In contrast, strong overseas migration rates into Sydney are fuelling greater demand for housing. As such, we can expect housing supply to be a priority among government housing policies, including more affordable options.
Taking a long-term view, this is bound to have a greater impact on housing affordability challenges then initiatives such as stamp-duty concessions, which stimulate demand and are likely to simply drive values higher across the more affordable priced areas of the market.
It should be noted that while net overseas migration remains at very high levels, net interstate migration is seeing an increasing number of residents of New South Wales moving to other state and territories.
Apartment construction has grown to unprecedented levels in recent years, stimulated by demand from local investors and foreign buyers. As these groups are no longer buying at the levels they were, this should influence an easing in high rise unit construction across NSW – mirroring a trend that has been emerging in Victoria and Queensland since late 2016.
Instead, we can expect to see developers shift away from high-rise construction towards medium density options, building town houses and terraces that meet the needs of families. Medium density housing stock located close to the city and along transport spines are currently under supplied and will be highly sought after.
While the cash rate isn’t likely to rise this year, mortgage rates could still push a little higher due to increased funding costs on capital markets. Sydney homeowners with several years of property ownership under their belt may have built substantial equity in their home and be able to withstand interest rates moving higher. More recent buyers, particularly those with thinly stretched balance sheets, could find themselves at greater risk of mortgage stress.
However, it could be feasible for lenders to slightly relax their lending policies as APRA limits around credit growth and interest only lending have been comprehensively achieved. If lenders become more willing to lend for investment purposes, ensuring they remain within the regulatory benchmarks, it could help to ease the downward trajectory of Sydney home values.

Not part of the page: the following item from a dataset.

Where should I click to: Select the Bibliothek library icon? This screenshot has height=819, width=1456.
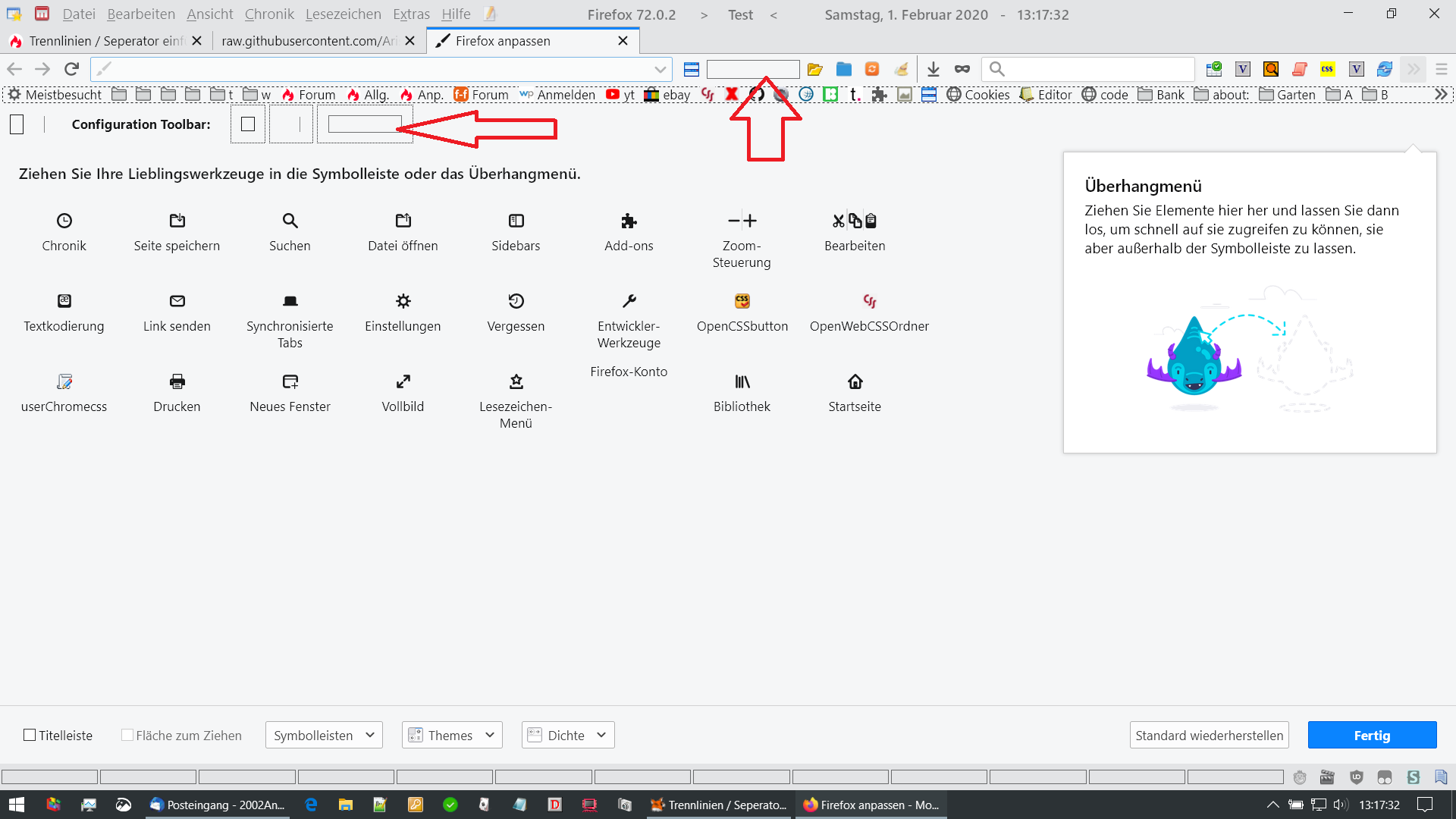pos(742,381)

While there have certainly been some positive outcomes for several players in the Sydney housing market over the past year, enduring challenges remain – particularly around affordability and supply. In a few decades time, this may be less of an issue with technology making it easier for people to live and work outside of the city. But in the short term, tackling these challenges has to remain a priority.
At Level One we believe our economy and property market face some significant challenges going forward including increased banking regulation as a result of the royal commission, restrictions and costs on foreign property buyers, international geo-political uncertainty as well as our own federal election due in the next twelve months. These issues come on the back of the longest and strongest bull run in the property market seen in decades.